Custom job templates

Custom job templates

When you select a template for your custom job, you might need to fill out additional fields depending on the template you select. The following templates require additional configuration before you can apply them.

Backup Table Validation

The Backup Table Validation template is used to verify the data integrity of the backup data at the selected location.

Select the storage group and enter the Hadoop Distributed File System (HDFS) URL for the backup location.

Custom Template

Custom templates are used to create the content for custom jobs for when built-in jobs don't meet your specific needs. You can create custom templates to operate the host, collect information, take actions, and more.

Custom templates require you to use the Ansible playbook YAML format to define the content. For information about Ansible specifications, refer to the official Ansible documentation.

The following example template collects the disk usage of the BigData Controller and sends it to a Slack channel:

- name: Collect disk usage and send to slack

hosts: controllerIp

vars:

- slack_url: "https://hooks.slack.com/services/xxxxxxx" # your slack app webhook url

tasks:

- name: Collect disk usage

command:"df -h"

register: result

- name: Send to slack

uri:

url:"{{ slack_url }}"

body:'{"text": "{{ result.stdout }}"}'

body_format: json

method: POST

The follow table shows all the Ansible inventory group names you can use as hosts values in your playbook and template.

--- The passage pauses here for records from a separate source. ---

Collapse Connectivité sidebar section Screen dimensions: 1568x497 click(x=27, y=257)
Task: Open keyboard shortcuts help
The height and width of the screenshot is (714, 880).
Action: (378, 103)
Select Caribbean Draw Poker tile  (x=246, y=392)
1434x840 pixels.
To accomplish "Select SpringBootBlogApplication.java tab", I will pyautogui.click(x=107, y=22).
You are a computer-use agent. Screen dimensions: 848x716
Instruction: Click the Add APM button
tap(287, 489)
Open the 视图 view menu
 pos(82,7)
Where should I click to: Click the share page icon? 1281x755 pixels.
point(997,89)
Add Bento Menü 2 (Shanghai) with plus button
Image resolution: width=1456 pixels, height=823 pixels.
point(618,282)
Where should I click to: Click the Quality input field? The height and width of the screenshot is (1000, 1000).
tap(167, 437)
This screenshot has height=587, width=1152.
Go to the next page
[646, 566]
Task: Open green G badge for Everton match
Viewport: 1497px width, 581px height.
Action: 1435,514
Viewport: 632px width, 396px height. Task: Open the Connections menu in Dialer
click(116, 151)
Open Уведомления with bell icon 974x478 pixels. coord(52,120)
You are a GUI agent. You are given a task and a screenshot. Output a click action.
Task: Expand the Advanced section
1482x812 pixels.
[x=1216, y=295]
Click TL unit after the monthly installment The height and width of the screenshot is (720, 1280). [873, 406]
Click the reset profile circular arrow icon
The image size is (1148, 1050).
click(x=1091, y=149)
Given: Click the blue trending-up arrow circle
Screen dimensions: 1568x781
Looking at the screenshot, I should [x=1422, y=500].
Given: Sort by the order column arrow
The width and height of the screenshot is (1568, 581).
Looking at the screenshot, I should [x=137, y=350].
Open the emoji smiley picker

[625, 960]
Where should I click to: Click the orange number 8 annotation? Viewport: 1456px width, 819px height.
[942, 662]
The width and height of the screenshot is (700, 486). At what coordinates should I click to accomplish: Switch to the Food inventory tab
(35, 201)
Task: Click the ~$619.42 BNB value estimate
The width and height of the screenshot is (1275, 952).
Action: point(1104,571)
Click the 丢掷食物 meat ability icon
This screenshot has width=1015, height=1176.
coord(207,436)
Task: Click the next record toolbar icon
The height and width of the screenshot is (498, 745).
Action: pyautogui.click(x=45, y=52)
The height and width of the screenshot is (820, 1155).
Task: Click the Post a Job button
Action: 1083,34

Those values are pre-populated in the Ansible inventory and are automatically applied with each execution.

  • hdfs_datanode
  • hdfs_namenode
  • kudu_tserver
  • kudu_hive_metastore
  • zookeeper
  • kafka_broker
  • impala_catalog
  • impala
  • impala_statestore
  • yarn_nodemanager
  • yarn_resource_manager
  • spark_history_server

These inventory groups can be used to select the host(s) that have the named services running.

For example, using “host: kudu_tserver” in your playbook allows it to be executed on all hosts has kudu-tserver instance.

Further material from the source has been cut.